** Provided data **
◇ ◇ ◇ ◇ ◇
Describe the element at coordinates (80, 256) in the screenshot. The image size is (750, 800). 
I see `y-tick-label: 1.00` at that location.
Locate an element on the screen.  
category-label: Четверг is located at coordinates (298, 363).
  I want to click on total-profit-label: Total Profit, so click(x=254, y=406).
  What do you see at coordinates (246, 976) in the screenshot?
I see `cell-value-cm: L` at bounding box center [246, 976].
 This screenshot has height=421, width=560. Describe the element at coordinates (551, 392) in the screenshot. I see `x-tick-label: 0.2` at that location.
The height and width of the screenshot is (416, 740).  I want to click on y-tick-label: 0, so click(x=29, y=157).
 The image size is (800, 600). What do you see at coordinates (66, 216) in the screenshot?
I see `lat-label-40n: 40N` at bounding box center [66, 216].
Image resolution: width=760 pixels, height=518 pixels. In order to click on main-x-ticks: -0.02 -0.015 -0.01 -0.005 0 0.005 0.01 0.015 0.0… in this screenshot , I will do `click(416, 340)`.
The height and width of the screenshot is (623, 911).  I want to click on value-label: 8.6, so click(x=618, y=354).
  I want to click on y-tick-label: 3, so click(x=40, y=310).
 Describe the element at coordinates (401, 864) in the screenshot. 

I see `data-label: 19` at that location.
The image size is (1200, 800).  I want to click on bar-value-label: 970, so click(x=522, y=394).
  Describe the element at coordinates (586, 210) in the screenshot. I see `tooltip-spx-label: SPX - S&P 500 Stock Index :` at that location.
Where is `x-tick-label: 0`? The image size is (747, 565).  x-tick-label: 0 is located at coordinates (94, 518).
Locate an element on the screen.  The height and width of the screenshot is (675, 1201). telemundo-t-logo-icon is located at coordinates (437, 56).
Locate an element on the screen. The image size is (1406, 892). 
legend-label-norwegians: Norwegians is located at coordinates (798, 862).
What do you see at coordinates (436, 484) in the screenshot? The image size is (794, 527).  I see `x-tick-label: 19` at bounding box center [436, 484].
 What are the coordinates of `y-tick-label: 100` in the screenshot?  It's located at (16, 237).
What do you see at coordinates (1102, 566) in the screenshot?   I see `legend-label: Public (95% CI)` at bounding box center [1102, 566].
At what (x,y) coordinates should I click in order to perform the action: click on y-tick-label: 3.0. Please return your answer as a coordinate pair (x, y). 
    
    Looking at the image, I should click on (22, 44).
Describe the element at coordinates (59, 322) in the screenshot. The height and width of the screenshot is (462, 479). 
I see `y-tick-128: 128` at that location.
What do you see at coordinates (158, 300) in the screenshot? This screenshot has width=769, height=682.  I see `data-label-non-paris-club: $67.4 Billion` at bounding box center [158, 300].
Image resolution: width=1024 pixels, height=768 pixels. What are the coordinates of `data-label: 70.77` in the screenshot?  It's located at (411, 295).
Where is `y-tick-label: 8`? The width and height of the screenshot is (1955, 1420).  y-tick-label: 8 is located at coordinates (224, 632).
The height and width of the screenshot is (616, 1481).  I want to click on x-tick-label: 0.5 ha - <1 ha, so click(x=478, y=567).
◇ ◇ ◇ ◇ ◇
** What you have to do **
Quote all of the lines above word for word.

** Expected answer **
Describe the element at coordinates (80, 256) in the screenshot. The image size is (750, 800). 
I see `y-tick-label: 1.00` at that location.
Locate an element on the screen.  
category-label: Четверг is located at coordinates (298, 363).
  I want to click on total-profit-label: Total Profit, so click(x=254, y=406).
  What do you see at coordinates (246, 976) in the screenshot?
I see `cell-value-cm: L` at bounding box center [246, 976].
 This screenshot has height=421, width=560. Describe the element at coordinates (551, 392) in the screenshot. I see `x-tick-label: 0.2` at that location.
The height and width of the screenshot is (416, 740).  I want to click on y-tick-label: 0, so click(x=29, y=157).
 The image size is (800, 600). What do you see at coordinates (66, 216) in the screenshot?
I see `lat-label-40n: 40N` at bounding box center [66, 216].
Image resolution: width=760 pixels, height=518 pixels. In order to click on main-x-ticks: -0.02 -0.015 -0.01 -0.005 0 0.005 0.01 0.015 0.0… in this screenshot , I will do `click(416, 340)`.
The height and width of the screenshot is (623, 911).  I want to click on value-label: 8.6, so click(x=618, y=354).
  I want to click on y-tick-label: 3, so click(x=40, y=310).
 Describe the element at coordinates (401, 864) in the screenshot. 

I see `data-label: 19` at that location.
The image size is (1200, 800).  I want to click on bar-value-label: 970, so click(x=522, y=394).
  Describe the element at coordinates (586, 210) in the screenshot. I see `tooltip-spx-label: SPX - S&P 500 Stock Index :` at that location.
Where is `x-tick-label: 0`? The image size is (747, 565).  x-tick-label: 0 is located at coordinates (94, 518).
Locate an element on the screen.  The height and width of the screenshot is (675, 1201). telemundo-t-logo-icon is located at coordinates (437, 56).
Locate an element on the screen. The image size is (1406, 892). 
legend-label-norwegians: Norwegians is located at coordinates (798, 862).
What do you see at coordinates (436, 484) in the screenshot? The image size is (794, 527).  I see `x-tick-label: 19` at bounding box center [436, 484].
 What are the coordinates of `y-tick-label: 100` in the screenshot?  It's located at (16, 237).
What do you see at coordinates (1102, 566) in the screenshot?   I see `legend-label: Public (95% CI)` at bounding box center [1102, 566].
At what (x,y) coordinates should I click in order to perform the action: click on y-tick-label: 3.0. Please return your answer as a coordinate pair (x, y). 
    
    Looking at the image, I should click on (22, 44).
Describe the element at coordinates (59, 322) in the screenshot. The height and width of the screenshot is (462, 479). 
I see `y-tick-128: 128` at that location.
What do you see at coordinates (158, 300) in the screenshot? This screenshot has width=769, height=682.  I see `data-label-non-paris-club: $67.4 Billion` at bounding box center [158, 300].
Image resolution: width=1024 pixels, height=768 pixels. What are the coordinates of `data-label: 70.77` in the screenshot?  It's located at (411, 295).
Where is `y-tick-label: 8`? The width and height of the screenshot is (1955, 1420).  y-tick-label: 8 is located at coordinates (224, 632).
The height and width of the screenshot is (616, 1481).  I want to click on x-tick-label: 0.5 ha - <1 ha, so click(x=478, y=567).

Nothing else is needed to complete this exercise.